By this time it was 9pm and we were shattered. For someone who is used to a bed time of 1am this was an achievement for me. When the bell went to wake up at 3am I wasn’t exactly the happiest person but we all go up and moving. The walk in the dark, cold night was horrid but because we were a small group we were allowed to slip into the temple and experience the real ceremony with the other monks. We entered the massive impressive temple, did our three bows and followed along. The monks sung, chanted and rang gongs to welcome the day. We bowed a lot more but it was so peaceful and humbling that I didn’t even care it was 3am.
After the ceremony you are allowed to get another hour sleep. This was needed. At 6am the bell went for breakfast. I should mention at this point that this food was incredible. It was healthy, vegetarian, colorful and tasty. Not too spicy and full of flavor. Whatever you put on your plate you have to eat so it made me over cautious and probably made me eat the right amount instead of giving myself huge portions like I would at home. Before eating you bow to the food since it is an offering from the monks and you eat in silence. It might have been the tiredness but the silence was great to gather your thoughts. We cleaned our own dishes and then headed back to our rooms. There is an option to try meditating again in the morning. I did attempt this and although it was much harder than the previous night it was still enjoyable.
After breakfast you can get another 2 hours sleep which will leave you feeling very rested and ready for 8am when you are invited to go on a mountain walk. We climbed the surrounding mountains just in time to arrive at a shrine as the sun rose. It is the first part of the mountain to see the sun. We could see all of Daegu surrounded by mountains below us.It was beautiful.
The rest of the day was spent learning how to serve Korean tea in the traditional manner. The ceremony is beautiful to watch and very intensive. The teacher was patient and friendly. We learnt how to hold the cups, how to clean them and how to serve the tea. Snacks were also provided to congratulate us on our attempts.
The rest of the day was spent having a tour of the temple and the temple museum, eating lunch and making our own wood coasters which involved painting. It was all very relaxing. Before we left we were invited to see the monk that had greeted us. He asked us our questions and did his best to answer them.

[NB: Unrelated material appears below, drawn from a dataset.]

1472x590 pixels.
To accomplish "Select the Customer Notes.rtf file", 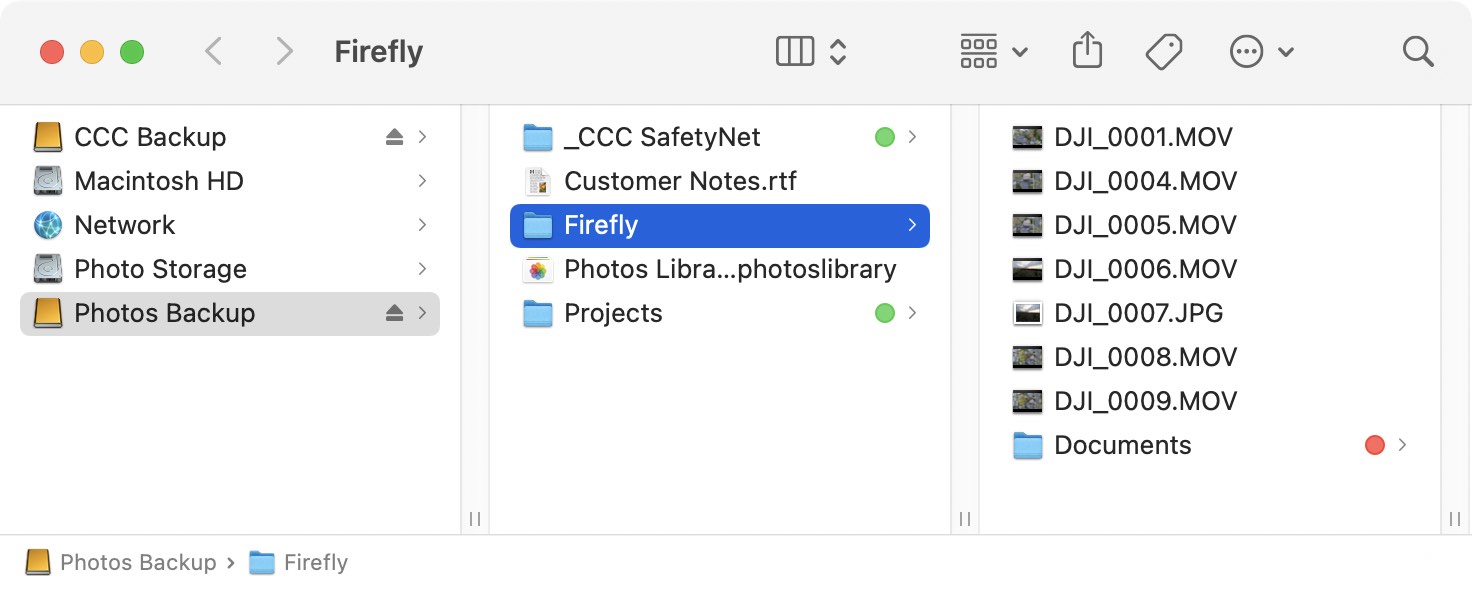I will [x=720, y=181].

When we were done we were ready to go we were presented with three small gifts of a bracelet, a bag of perfume, and a note book. The experience was everything I hoped it would be. It was in the perfect setting as it wasn’t too commercial or tacky as I was afraid it would be. It felt authentic and you could tell a lot of care and thought has been put into the experience. Everyone was friendly and happy that you wanted to learn.
If you are interested in doing the Donghwasa temple stay or any other temple stays in Korea then you can contact the people in charge here:
http://www.dhtemple.org/ (Korean site)
http://eng.templestay.com/contents/contents.asp?cid=7 (English site)
firstname.lastname@example.org and ask for details.
Prices range from 70,000 won and depend on what you would like to do during your stay.
How to get to the temple:
Take the Rapid 1 bus to Donghwasa. From Jungangno the bus takes about 65 minutes.